As the head writer of the show I was privy to a lot of information, but not necessarily all the information. When it came to issues with talent, that was handled by JR, and I made it a rule to never overstep my boundaries. If there was something I NEEDED to know in order to do my job, they told me. If the information wasn’t VITAL, at times I was kept in the dark. For whatever reason, over the years a lot of people have a problem believing that—but—it was the truth.
My job at WWE was to simply write the best television show I was capable of writing. The constant “drama” that always surrounded the wrestling business was something I tried DESPERATELY to stay out of. My philosophy was that it was NONE of my business until they told me it NEEDED to be my business.
I’m not going to lie, despite popular demand of what my adversaries would want you to believe about me. That’s just not me. Being born and raised in an Italian New ‘Yawk’ family, you were always raised to tell the truth regardless of the circumstances, and, yeah, being honest cost me DEARLY in the wrestling business because the one thing the carnies, the con-men, the liars and workers in the business can’t handle is THE TRUTH.

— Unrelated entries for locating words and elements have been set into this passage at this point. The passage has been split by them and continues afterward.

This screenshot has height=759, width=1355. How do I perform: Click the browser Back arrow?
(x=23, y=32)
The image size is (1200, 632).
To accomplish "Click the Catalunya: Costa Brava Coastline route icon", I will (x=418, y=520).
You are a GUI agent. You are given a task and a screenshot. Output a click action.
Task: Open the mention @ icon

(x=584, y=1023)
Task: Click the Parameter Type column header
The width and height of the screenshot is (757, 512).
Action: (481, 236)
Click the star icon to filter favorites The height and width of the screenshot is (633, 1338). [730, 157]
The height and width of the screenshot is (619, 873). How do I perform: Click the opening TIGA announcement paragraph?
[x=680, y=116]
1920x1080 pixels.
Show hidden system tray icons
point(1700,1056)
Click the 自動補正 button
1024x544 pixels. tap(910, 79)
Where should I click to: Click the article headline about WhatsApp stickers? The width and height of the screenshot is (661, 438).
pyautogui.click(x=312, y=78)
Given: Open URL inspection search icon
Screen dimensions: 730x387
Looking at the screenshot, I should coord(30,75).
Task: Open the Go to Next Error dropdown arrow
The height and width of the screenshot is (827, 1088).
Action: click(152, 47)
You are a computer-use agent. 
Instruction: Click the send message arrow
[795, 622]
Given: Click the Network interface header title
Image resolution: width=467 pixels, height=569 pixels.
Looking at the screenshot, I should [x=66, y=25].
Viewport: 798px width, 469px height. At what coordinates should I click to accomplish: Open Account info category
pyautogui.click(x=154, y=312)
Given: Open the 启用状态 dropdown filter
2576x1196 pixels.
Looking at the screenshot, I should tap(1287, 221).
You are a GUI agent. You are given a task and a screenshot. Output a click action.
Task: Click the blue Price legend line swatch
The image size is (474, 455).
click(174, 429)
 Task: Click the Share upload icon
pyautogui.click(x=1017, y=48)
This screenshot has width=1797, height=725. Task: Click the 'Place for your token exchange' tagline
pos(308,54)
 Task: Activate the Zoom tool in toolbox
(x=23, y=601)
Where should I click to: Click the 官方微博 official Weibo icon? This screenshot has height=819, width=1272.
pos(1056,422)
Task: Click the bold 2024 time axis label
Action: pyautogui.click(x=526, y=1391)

Why? It’s simple—because they are constantly LYING. That’s just the nature of the beast. Being honest and truthful never has, doesn’t and never will work in professional wrestling.
Yes—I knew Hawk, Michael Hegstrand, was having issues with drugs. You can’t help but to hear the chatter in both the locker room and the office.
Hawk wasn’t the first wrestler to have drug related issues and he certainly wasn’t going to be the last. But the boys have a way of hiding it. Remember they are workers. They work you to believe what they want you to believe and they’re DAMN GOOD at it. So with Hawk… I didn’t feel like it was a matter of life and death, perhaps he had just gotten hooked on something that helped him mask the physical pain he was feeling. Many of them do.
Now, when you are writing and producing about 150 shows a year, you use anything and everything to try to make each episode different. No matter WHAT it is; divorce, infidelity, criminal records, addictions… anything goes. You just exaggerate the real life situation for entertainment purposes. Writing that now I realize just how HORRIBLE that is, but back then it was the truth.
I had no idea that Hawk’s addiction was as serious as it was. NONE. How would I know? I only saw him at TV where as a pro, he was always ON. He never brought any problems he may have been having in his personal like to work. So to me, writing into the story that Hawk was “struggling” was just another storyline. At no time did he ever object to it, so I really had no feeling whatsoever for how serious the issue was.
If I had known, I would have never done it. But, I didn’t, so I did.
It was after a TV taping where I was at the airport waiting to fly home. God, I just could never wait to get home. I always wanted to get home. It was at that time that I saw Animal, Joe Laurinaitis, pushing Hawk through the airport… in a wheelchair.
I will never forget the sight. Joe was doing it in such a nonchalant manner, hoping that nobody would notice, but everyone did.
Hawk was comatose and foaming at the mouth. He was totally out of it. At that moment I just couldn’t believe what I was seeing. I had no idea that Michael was in this way. No idea. Again, had I known…
After that, I immediately killed the storyline. This was no longer entertainment; this was a man’s life—and ultimately his death.
Man, I just had no idea.
And, I live with it every single day.